As I drove home from the gym today the song “All About That Bass” came on.  I have unabashedly loved this song from the first moment I heard its walking bass line.  Meghan Trainor’s voice is super satisfying – it’s got so much colour, depth, and core.  I want to applaud her voice teacher, wherever he or she may be, for teaching Trainor some good techinque.  And obviously I like any song that’s about booty because booty is trending right now and I’m a pretty trendy girl (and just FYI: pistachios.  Pistachios are the nut right now).

meghan-trainor

Trendy like Trainor! Just look at her!

You know, the first time I heard this song was this remarkably happy moment in my life.  I mean, it’s just so catchy!  Who even cares what it’s about!  I just want it to circulate through my Facebook and on the radio and at every party because we just aren’t listening to enough jazzy soulful chicks.

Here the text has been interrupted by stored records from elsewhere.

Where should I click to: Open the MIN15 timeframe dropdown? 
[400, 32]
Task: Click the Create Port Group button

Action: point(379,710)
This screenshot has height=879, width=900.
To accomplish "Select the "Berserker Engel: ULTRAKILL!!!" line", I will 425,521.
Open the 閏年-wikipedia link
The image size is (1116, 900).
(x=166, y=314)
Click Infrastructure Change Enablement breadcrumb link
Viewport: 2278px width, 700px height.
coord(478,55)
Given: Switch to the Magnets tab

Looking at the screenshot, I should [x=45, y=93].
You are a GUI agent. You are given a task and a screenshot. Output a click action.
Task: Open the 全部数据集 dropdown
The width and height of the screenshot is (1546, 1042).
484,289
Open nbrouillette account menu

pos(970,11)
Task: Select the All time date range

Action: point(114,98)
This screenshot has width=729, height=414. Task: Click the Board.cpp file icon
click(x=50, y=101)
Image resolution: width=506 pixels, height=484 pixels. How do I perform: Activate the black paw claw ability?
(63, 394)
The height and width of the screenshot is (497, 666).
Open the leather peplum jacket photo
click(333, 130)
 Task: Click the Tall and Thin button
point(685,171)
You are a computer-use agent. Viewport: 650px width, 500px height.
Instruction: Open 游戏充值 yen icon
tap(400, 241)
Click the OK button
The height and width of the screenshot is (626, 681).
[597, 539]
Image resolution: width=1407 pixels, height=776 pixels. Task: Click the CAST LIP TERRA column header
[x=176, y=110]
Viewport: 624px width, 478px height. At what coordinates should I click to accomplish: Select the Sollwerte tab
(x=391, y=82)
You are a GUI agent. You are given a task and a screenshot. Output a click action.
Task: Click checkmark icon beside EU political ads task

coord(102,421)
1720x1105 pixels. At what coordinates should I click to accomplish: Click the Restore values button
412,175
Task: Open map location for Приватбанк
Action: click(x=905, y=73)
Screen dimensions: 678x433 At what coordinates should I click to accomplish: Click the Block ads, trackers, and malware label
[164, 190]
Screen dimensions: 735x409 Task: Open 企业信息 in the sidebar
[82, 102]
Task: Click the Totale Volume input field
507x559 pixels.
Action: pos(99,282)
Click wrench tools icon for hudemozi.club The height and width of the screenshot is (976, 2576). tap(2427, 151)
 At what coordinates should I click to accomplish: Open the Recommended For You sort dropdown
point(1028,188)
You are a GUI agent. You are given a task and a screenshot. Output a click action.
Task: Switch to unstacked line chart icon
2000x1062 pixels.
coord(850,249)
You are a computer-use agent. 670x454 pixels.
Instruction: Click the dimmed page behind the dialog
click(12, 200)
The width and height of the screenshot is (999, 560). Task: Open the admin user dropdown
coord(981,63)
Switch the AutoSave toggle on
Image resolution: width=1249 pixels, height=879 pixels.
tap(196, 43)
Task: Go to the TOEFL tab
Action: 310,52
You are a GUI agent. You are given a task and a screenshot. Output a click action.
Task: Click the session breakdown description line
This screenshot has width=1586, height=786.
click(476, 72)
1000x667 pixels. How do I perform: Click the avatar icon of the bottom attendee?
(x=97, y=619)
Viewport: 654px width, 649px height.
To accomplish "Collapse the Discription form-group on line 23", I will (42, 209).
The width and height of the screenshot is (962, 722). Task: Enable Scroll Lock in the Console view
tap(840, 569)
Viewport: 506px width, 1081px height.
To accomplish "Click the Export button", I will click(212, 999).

But then, like the entrance of the Queen of the Night in the Magic Flute, a bunch of people had to write articles talking about how it’s actually not an empowering song and ruin this thing that was so plainly good.  This, THIS my friends is why we can’t have nothing nice.

In an article entitled “All About That Bass Might Actually Be Bad for Female Body Image”, we learn it’s actually about body-shaming and, based on one girl’s experience after having taken a course on eating disorders last semester and being skinny in high school, it’s highly offensive.  Not only are the lyrics “it’s pretty clear, I ain’t no size two, but I can shake it shake it, like I’m supposed to do” offensive, but so are the lyrics “I’m bringing booty back, go on and tell them skinny bitches that“.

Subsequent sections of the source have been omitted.